Eggener Scott E, Yossepowitch Ofer, Pettus Joseph A, Snyder Mark E, Motzer Robert J, Russo Paul
Genitourinary Oncology Service, Division of Solid Tumor Oncology and Department of Urology, Memorial Sloan-Kettering Cancer Center, 353 E 68th St, New York, NY 10021, USA.
J Clin Oncol. 2006 Jul 1;24(19):3101-6. doi: 10.1200/JCO.2005.04.8280.
Prognostic factors for patients with metastatic renal cell carcinoma (RCC) are well established. However, the risk profile is unknown for patients with recurrent RCC after a nephrectomy for localized disease.
From January 1989 to July 2005, we identified patients with localized RCC treated by nephrectomy who subsequently developed recurrent disease. We applied a validated prognostic scoring system previously developed for patients with metastatic RCC. Each patient was given a total risk score of 0 to 5, with one point for each of five prognostic variables (recurrence < 12 months after nephrectomy, serum calcium > 10 mg/dL, hemoglobin < lower limit of normal, lactate dehydrogenase > 1.5x upper limit of normal, and Karnofsky performance status < 80%). Patients were categorized into low- (score = 0), intermediate- (score = 1 to 2), and high-risk subgroups (score = 3 to 5).

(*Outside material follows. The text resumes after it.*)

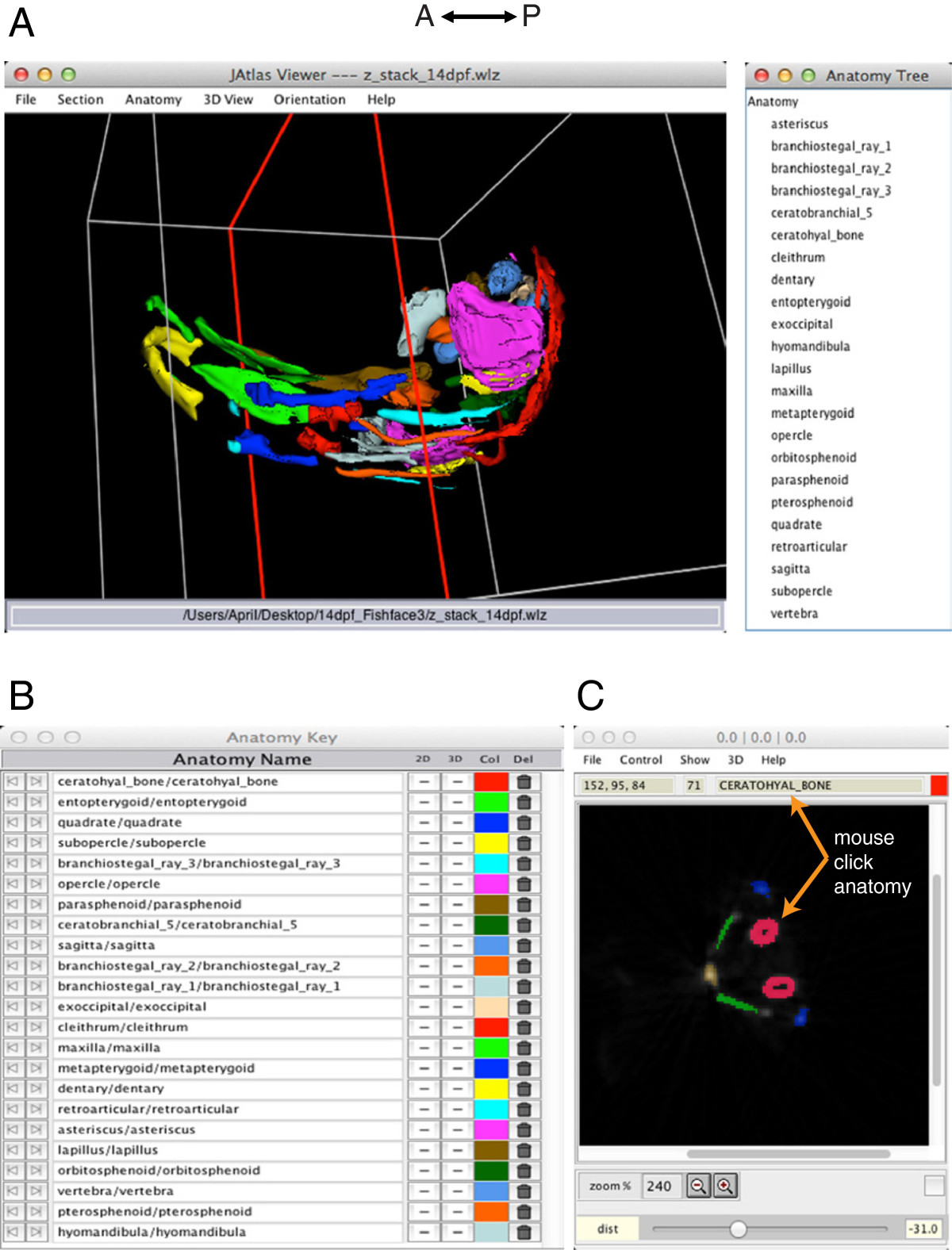Select hyomandibula in the Anatomy Tree
This screenshot has height=1250, width=952.
pos(810,347)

Our final cohort included 118 patients, with a median survival time of 21 months from the time of recurrence. Median follow-up time for survivors was 27 months. Overall survival was strongly associated with risk group category (P < .0001). Low-risk, intermediate-risk, and high-risk criteria were fulfilled in 34%, 50%, and 16% of patients, respectively. Median survival time for low-risk, intermediate-risk, and high-risk patients was 76, 25, and 6 months, respectively. Two-year overall survival rates for low-risk, intermediate-risk, and high-risk patients were 88% (95% CI, 77% to 99%), 51% (95% CI, 37% to 65%), and 11% (95% CI, 0% to 24%), respectively.
At disease recurrence after nephrectomy for localized disease, a scoring system based on objective clinical and laboratory data provides meaningful risk stratification for both patient counseling and clinical trial entry.

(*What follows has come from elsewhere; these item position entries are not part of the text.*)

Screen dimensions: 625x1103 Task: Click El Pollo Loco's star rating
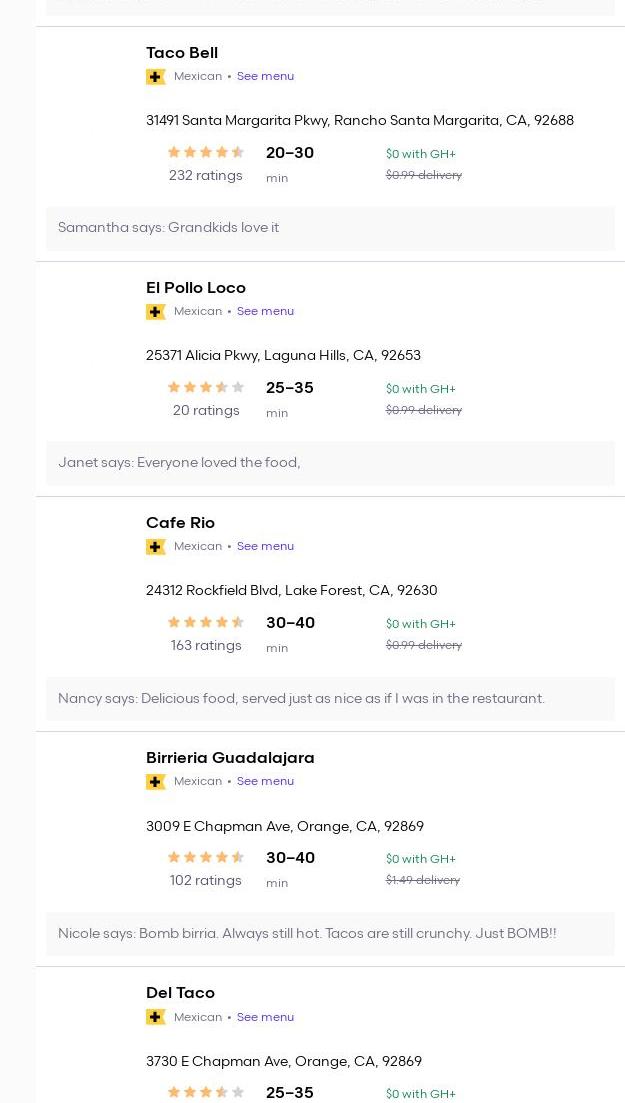coord(205,388)
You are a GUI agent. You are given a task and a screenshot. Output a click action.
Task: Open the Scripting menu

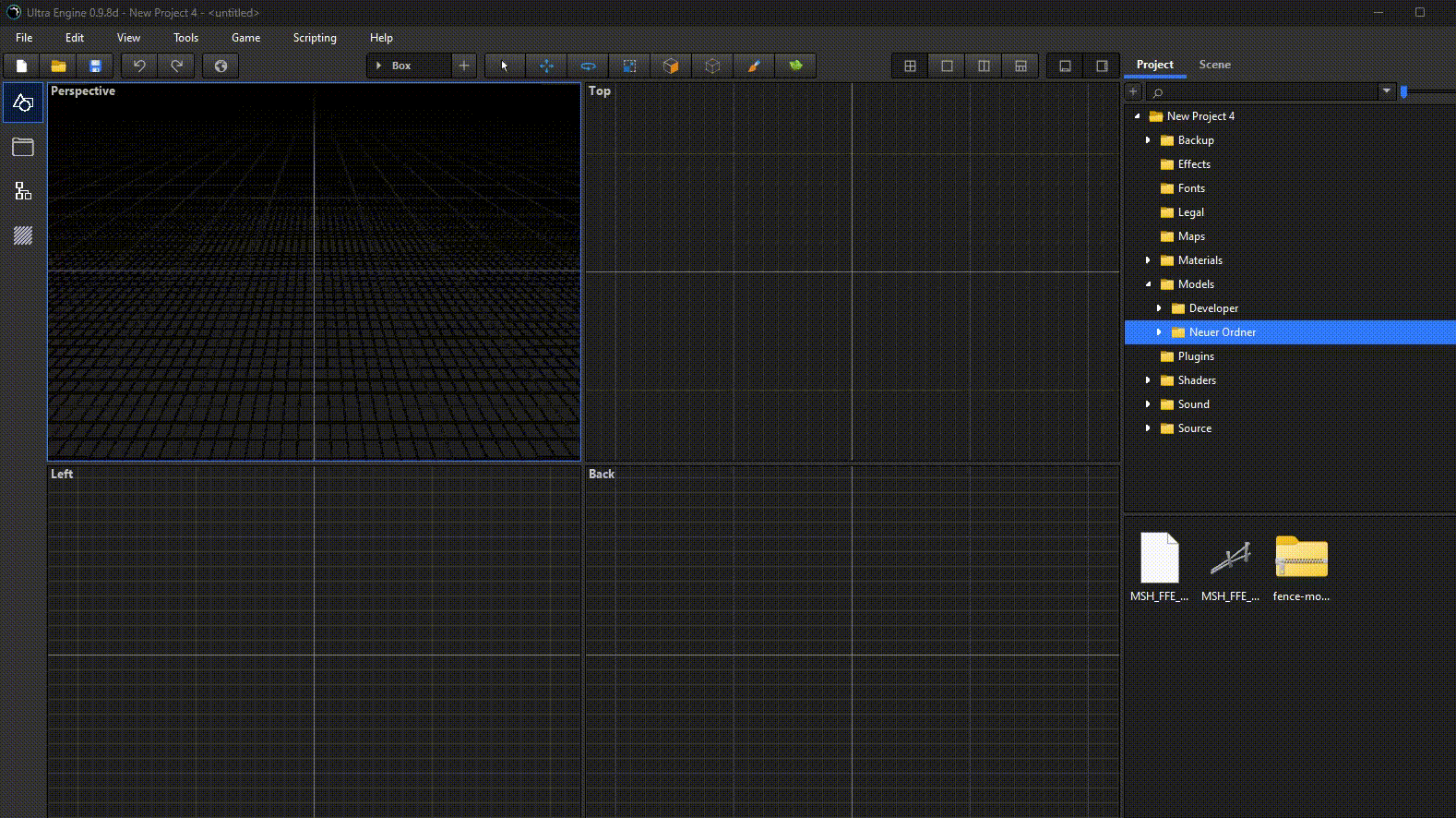[315, 38]
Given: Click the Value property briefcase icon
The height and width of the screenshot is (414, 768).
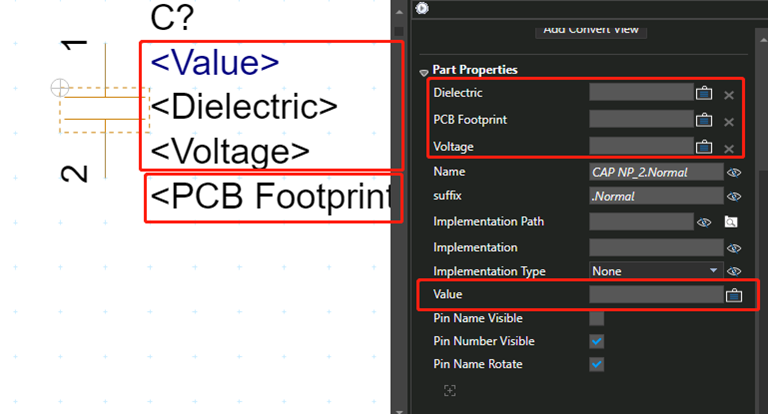Looking at the screenshot, I should 735,295.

转移性肾细胞癌(RCC)患者的预后因素已得到充分确立。然而,对于因局限性疾病行肾切除术后复发的RCC患者,其风险特征尚不清楚。
从1989年1月至2005年7月,我们确定了因局限性RCC接受肾切除术且随后出现复发性疾病的患者。我们应用了先前为转移性RCC患者开发的经过验证的预后评分系统。每位患者的总风险评分为0至5分,五个预后变量(肾切除术后复发<12个月、血清钙>10mg/dL、血红蛋白<正常下限、乳酸脱氢酶>正常上限的1.5倍、卡诺夫斯基功能状态<80%)各计1分。患者被分为低风险(评分=0)、中风险(评分=1至2)和高风险亚组(评分=3至5)。

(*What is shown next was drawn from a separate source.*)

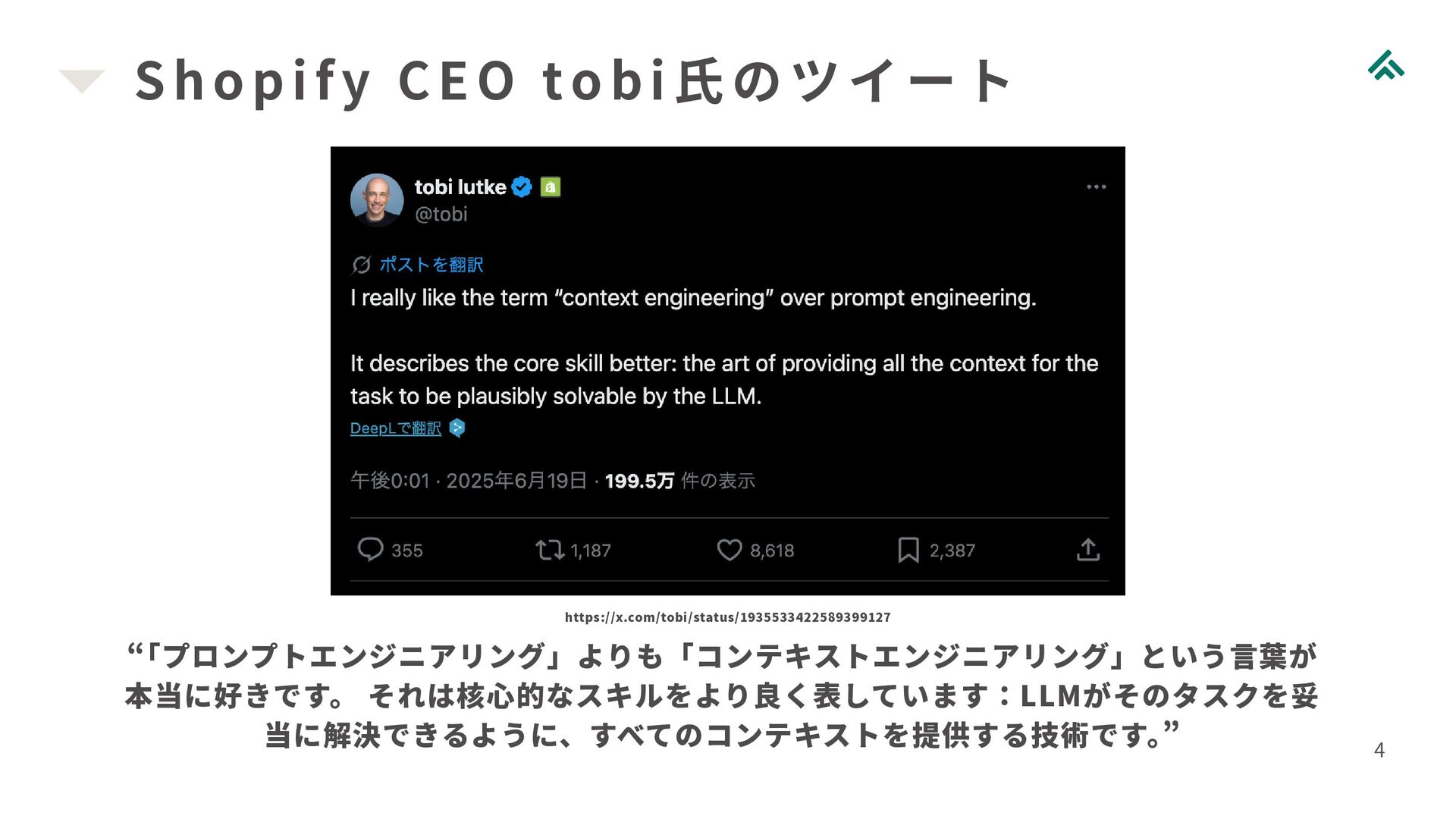The width and height of the screenshot is (1456, 819).
Task: Click tobi lutke's profile avatar photo
Action: (x=377, y=200)
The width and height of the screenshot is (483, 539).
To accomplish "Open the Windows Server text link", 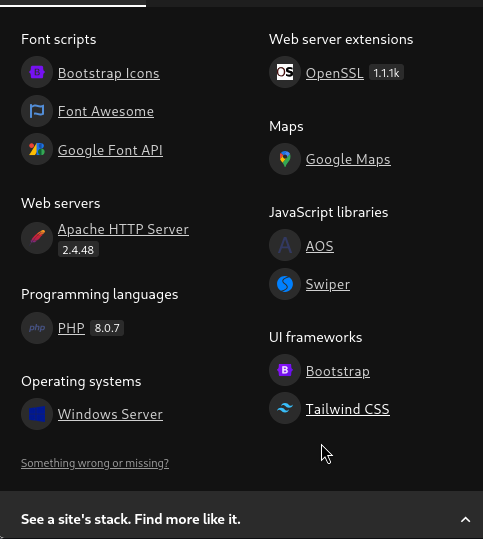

我们的最终队列包括118例患者,从复发时起的中位生存时间为21个月。幸存者的中位随访时间为27个月。总生存与风险组类别密切相关(P<.0001)。分别有34%、50%和16%的患者符合低风险、中风险和高风险标准。低风险、中风险和高风险患者的中位生存时间分别为76个月、25个月和6个月。低风险、中风险和高风险患者的两年总生存率分别为88%(95%CI,77%至99%)、51%(95%CI,37%至65%)和11%(95%CI,0%至24%)。
对于局限性疾病肾切除术后疾病复发的情况,基于客观临床和实验室数据的评分系统可为患者咨询和临床试验入组提供有意义的风险分层。